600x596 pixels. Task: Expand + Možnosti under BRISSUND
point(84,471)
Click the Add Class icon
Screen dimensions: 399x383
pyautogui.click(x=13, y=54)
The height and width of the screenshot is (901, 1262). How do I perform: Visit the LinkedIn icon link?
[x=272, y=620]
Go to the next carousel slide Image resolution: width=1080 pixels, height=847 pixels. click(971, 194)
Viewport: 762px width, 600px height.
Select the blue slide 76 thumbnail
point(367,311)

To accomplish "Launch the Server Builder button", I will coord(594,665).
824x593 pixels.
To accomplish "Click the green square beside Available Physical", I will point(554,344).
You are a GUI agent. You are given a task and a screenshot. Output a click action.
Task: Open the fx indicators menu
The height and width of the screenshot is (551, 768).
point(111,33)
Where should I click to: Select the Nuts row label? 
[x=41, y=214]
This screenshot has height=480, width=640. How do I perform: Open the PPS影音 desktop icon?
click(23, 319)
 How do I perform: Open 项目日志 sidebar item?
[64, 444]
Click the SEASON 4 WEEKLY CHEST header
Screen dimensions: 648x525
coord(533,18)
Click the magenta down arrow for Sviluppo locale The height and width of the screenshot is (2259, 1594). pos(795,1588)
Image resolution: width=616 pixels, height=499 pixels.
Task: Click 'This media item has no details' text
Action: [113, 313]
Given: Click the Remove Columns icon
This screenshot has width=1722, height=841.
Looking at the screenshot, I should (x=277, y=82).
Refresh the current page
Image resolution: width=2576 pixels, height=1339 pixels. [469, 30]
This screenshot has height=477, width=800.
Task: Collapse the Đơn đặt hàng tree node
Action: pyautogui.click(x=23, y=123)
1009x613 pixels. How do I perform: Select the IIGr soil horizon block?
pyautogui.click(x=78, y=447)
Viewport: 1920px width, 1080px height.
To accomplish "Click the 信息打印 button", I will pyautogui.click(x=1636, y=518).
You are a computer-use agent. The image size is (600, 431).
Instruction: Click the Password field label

## TASK BRIEF
Convert the entries above into a Markdown table with two columns, Row and Entry, giving each line its own numbered row and leaving out blank lines.

## SOLUTION
| Row | Entry |
|---|---|
| 1 | 600x596 pixels. Task: Expand + Možnosti under BRISSUND |
| 2 | point(84,471) |
| 3 | Click the Add Class icon |
| 4 | Screen dimensions: 399x383 |
| 5 | pyautogui.click(x=13, y=54) |
| 6 | The height and width of the screenshot is (901, 1262). How do I perform: Visit the LinkedIn icon link? |
| 7 | [x=272, y=620] |
| 8 | Go to the next carousel slide Image resolution: width=1080 pixels, height=847 pixels. click(971, 194) |
| 9 | Viewport: 762px width, 600px height. |
| 10 | Select the blue slide 76 thumbnail |
| 11 | point(367,311) |
| 12 | To accomplish "Launch the Server Builder button", I will coord(594,665). |
| 13 | 824x593 pixels. |
| 14 | To accomplish "Click the green square beside Available Physical", I will point(554,344). |
| 15 | You are a GUI agent. You are given a task and a screenshot. Output a click action. |
| 16 | Task: Open the fx indicators menu |
| 17 | The height and width of the screenshot is (551, 768). |
| 18 | point(111,33) |
| 19 | Where should I click to: Select the Nuts row label?  |
| 20 | [x=41, y=214] |
| 21 | This screenshot has height=480, width=640. How do I perform: Open the PPS影音 desktop icon? |
| 22 | click(23, 319) |
| 23 |  How do I perform: Open 项目日志 sidebar item? |
| 24 | [64, 444] |
| 25 | Click the SEASON 4 WEEKLY CHEST header |
| 26 | Screen dimensions: 648x525 |
| 27 | coord(533,18) |
| 28 | Click the magenta down arrow for Sviluppo locale The height and width of the screenshot is (2259, 1594). pos(795,1588) |
| 29 | Image resolution: width=616 pixels, height=499 pixels. |
| 30 | Task: Click 'This media item has no details' text |
| 31 | Action: [113, 313] |
| 32 | Given: Click the Remove Columns icon |
| 33 | This screenshot has width=1722, height=841. |
| 34 | Looking at the screenshot, I should (x=277, y=82). |
| 35 | Refresh the current page |
| 36 | Image resolution: width=2576 pixels, height=1339 pixels. [469, 30] |
| 37 | This screenshot has height=477, width=800. |
| 38 | Task: Collapse the Đơn đặt hàng tree node |
| 39 | Action: pyautogui.click(x=23, y=123) |
| 40 | 1009x613 pixels. How do I perform: Select the IIGr soil horizon block? |
| 41 | pyautogui.click(x=78, y=447) |
| 42 | Viewport: 1920px width, 1080px height. |
| 43 | To accomplish "Click the 信息打印 button", I will pyautogui.click(x=1636, y=518). |
| 44 | You are a computer-use agent. The image size is (600, 431). |
| 45 | Instruction: Click the Password field label |